TASK TO COMPLETE: Please show each line of the rows below that contains the string "size". Treat uppercase and lowercase as different.

======== RECORDS SHOWN ========

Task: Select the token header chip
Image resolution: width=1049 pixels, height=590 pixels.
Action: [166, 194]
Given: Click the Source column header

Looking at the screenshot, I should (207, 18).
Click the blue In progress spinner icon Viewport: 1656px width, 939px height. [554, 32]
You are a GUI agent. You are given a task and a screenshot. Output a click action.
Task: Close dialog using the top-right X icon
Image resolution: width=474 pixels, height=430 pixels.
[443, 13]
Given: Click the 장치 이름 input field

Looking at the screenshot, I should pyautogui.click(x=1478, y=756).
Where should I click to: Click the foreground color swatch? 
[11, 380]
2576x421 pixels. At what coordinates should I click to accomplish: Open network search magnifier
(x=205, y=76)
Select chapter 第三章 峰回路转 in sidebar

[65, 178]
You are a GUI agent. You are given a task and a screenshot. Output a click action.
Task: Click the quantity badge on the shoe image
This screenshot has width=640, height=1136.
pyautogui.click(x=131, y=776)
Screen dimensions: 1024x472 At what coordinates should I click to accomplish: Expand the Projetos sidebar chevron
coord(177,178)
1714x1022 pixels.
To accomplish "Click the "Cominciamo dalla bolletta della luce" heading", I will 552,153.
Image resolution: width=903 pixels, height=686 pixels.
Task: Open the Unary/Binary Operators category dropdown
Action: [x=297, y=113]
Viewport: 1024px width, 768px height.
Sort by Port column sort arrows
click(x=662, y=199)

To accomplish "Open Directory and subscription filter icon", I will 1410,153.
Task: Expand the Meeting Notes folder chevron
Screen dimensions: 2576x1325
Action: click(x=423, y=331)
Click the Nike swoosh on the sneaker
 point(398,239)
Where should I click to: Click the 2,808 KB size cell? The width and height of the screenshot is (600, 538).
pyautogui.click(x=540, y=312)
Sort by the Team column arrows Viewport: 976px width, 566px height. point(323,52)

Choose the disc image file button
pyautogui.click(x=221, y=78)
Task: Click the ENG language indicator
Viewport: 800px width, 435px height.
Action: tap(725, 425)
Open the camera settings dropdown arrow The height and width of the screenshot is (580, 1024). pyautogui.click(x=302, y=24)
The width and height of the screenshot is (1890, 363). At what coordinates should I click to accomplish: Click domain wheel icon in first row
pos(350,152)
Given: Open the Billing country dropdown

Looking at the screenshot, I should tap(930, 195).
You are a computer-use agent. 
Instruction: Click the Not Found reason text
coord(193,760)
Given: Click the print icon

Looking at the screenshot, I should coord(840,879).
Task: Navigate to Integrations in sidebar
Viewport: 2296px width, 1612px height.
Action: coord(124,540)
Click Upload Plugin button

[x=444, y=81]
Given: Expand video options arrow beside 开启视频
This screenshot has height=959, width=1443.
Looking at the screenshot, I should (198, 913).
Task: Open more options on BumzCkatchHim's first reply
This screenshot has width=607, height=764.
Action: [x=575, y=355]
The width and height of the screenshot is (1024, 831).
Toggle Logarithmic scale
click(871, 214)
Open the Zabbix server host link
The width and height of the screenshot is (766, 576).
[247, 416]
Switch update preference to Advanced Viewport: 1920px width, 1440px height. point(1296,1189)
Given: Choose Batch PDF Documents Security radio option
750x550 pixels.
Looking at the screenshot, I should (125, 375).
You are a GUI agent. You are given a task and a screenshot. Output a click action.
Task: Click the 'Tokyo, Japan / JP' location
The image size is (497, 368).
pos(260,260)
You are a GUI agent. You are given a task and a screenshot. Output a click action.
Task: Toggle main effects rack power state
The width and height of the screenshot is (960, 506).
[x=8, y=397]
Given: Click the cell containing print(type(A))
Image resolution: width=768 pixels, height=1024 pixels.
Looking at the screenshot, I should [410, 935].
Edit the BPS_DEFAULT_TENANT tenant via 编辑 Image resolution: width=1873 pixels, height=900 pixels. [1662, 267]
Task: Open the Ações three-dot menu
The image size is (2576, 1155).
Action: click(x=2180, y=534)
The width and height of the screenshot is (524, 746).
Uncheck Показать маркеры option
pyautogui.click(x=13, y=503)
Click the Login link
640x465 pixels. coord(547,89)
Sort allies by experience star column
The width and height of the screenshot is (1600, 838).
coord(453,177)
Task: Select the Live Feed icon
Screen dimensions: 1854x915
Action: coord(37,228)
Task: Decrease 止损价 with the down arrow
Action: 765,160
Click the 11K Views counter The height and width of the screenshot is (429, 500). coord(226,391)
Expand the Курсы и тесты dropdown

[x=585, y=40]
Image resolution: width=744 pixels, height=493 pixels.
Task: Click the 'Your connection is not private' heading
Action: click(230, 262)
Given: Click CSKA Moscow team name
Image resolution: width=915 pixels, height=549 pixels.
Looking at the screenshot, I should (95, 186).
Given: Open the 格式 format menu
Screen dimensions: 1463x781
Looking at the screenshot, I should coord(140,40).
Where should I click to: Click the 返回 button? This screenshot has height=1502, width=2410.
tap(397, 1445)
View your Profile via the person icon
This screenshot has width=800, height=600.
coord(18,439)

========

TASK OUTPUT:
Where should I click to: Click the 2,808 KB size cell? The width and height of the screenshot is (600, 538).
The image size is (497, 368).
The image size is (2576, 1155).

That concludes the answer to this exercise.